** What the exercise asks **
For the data below, give the number of lines in which "icon" occurs. Include nothing besides that number.

** Available data **

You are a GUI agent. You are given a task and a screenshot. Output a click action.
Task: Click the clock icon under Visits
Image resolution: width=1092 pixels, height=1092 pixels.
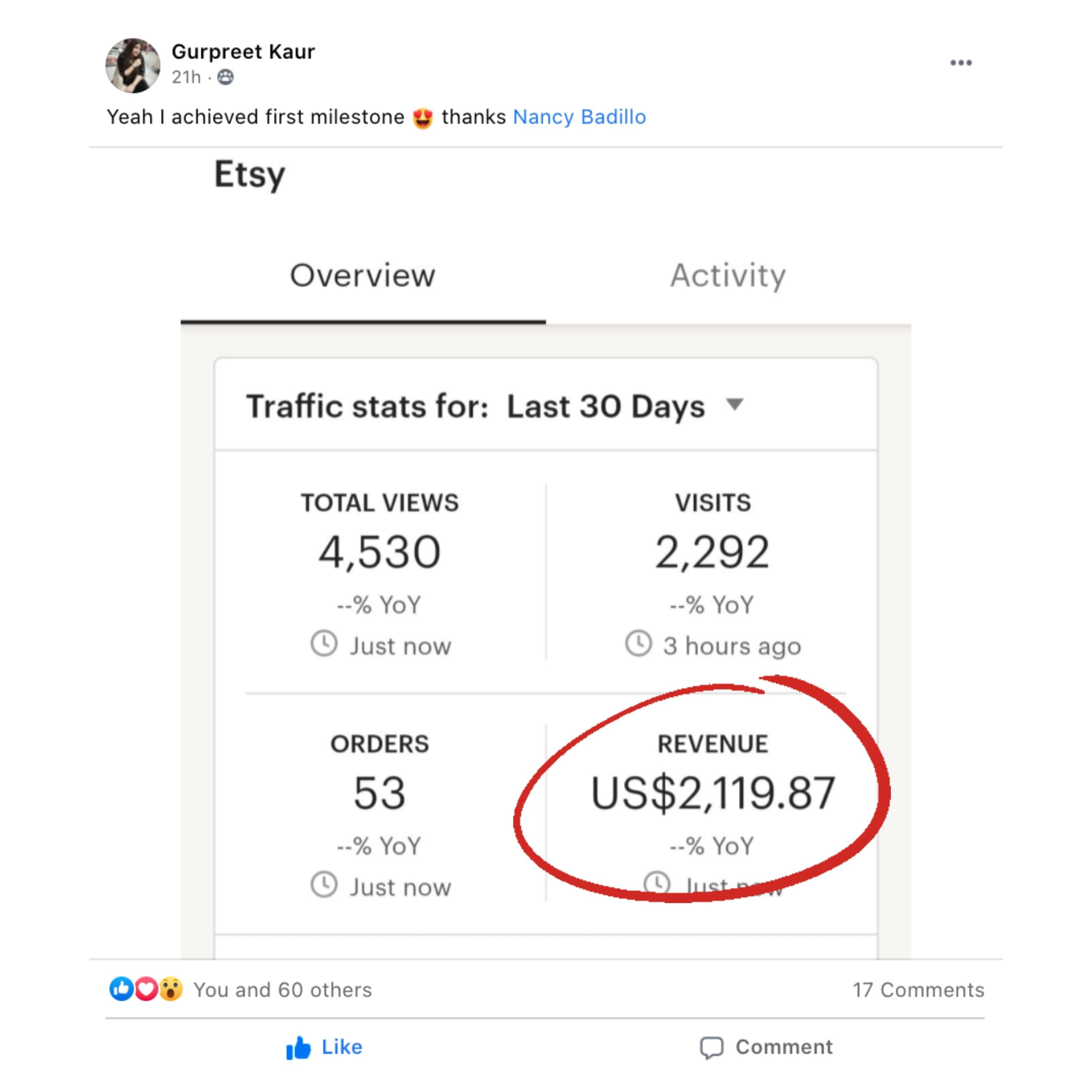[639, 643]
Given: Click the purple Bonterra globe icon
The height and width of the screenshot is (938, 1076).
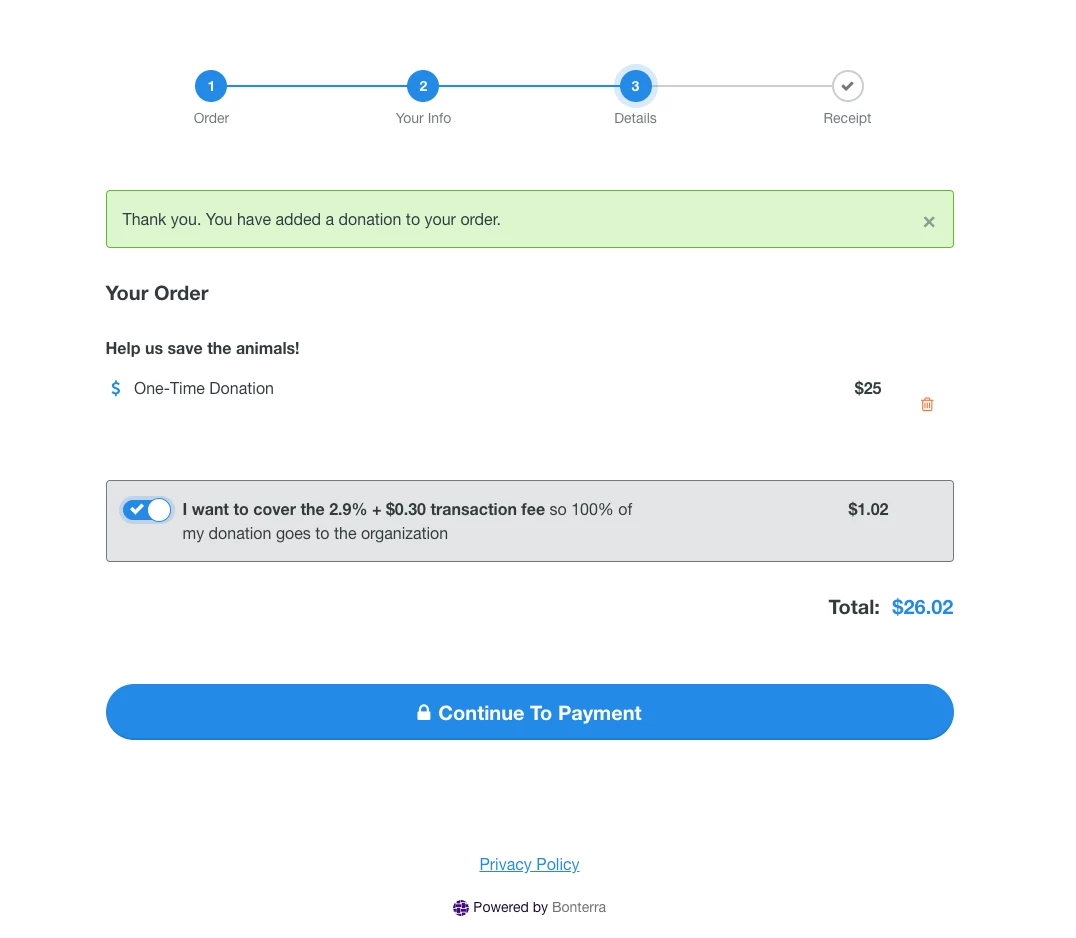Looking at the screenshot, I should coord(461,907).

* * *

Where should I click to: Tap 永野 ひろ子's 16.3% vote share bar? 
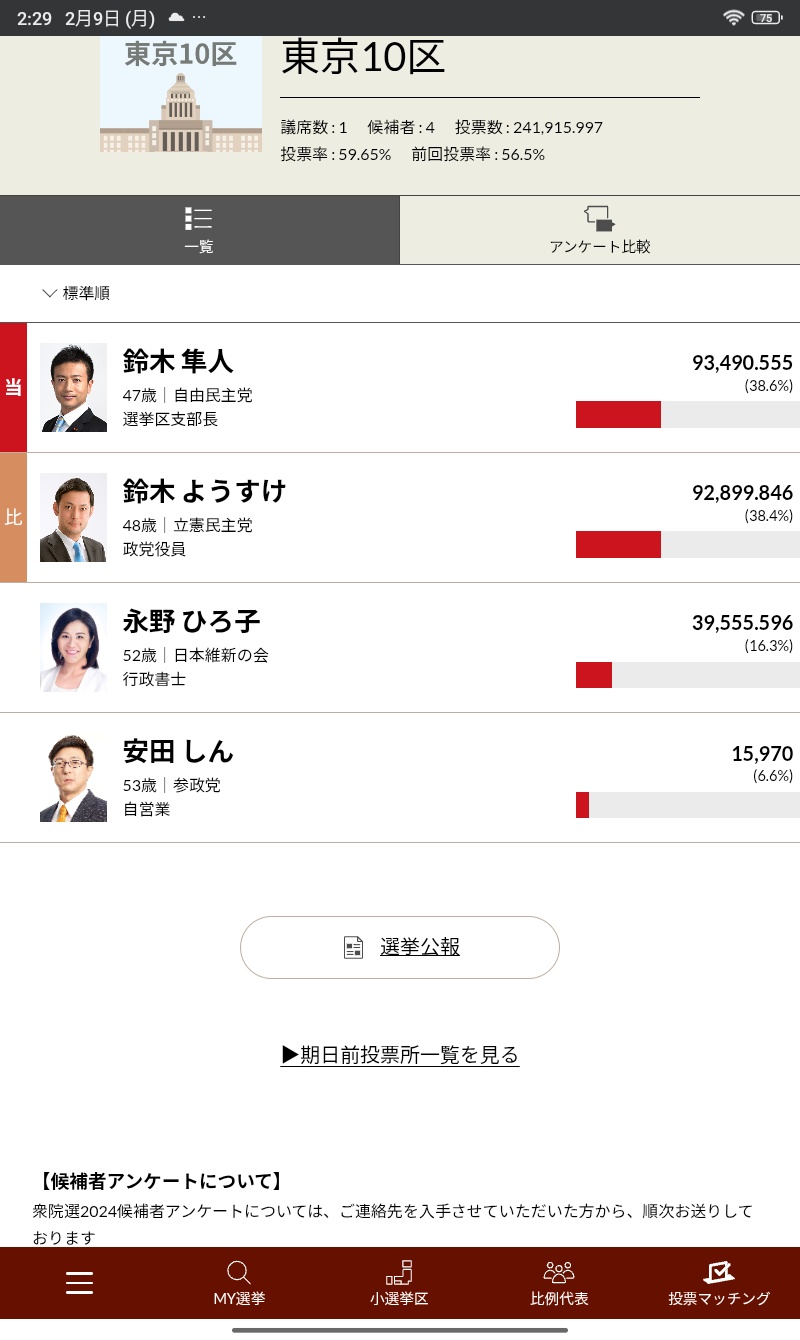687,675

** Solved problem **
2